───── Extracted data ─────

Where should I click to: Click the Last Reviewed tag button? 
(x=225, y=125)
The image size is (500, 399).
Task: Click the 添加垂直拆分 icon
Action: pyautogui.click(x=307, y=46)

─────

Direction -
Output each line of the material above as a numbered list, skipping any blank lines.

In response -
1. Where should I click to: Click the Last Reviewed tag button? 
2. (x=225, y=125)
3. The image size is (500, 399).
4. Task: Click the 添加垂直拆分 icon
5. Action: pyautogui.click(x=307, y=46)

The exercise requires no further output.